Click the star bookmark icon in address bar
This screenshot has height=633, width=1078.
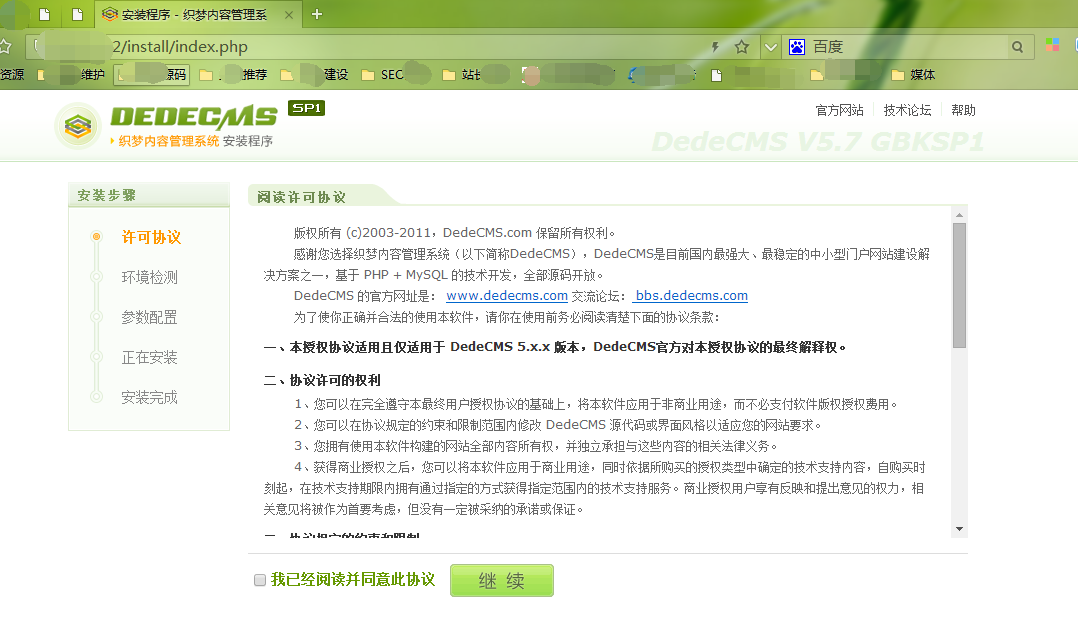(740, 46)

────────────────────────────────────────

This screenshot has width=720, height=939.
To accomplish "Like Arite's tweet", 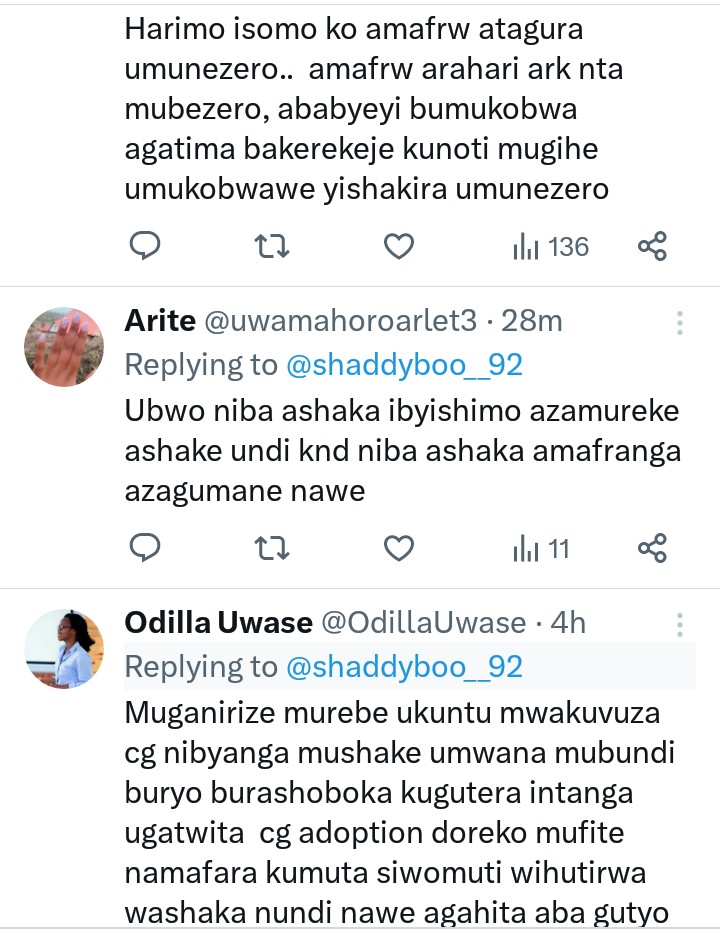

────────────────────────────────────────

**SHORT EXERCISE:** Extract each line from the entries above that contains the word "height".

**SOLUTION:**
This screenshot has height=633, width=1078.
This screenshot has width=720, height=939.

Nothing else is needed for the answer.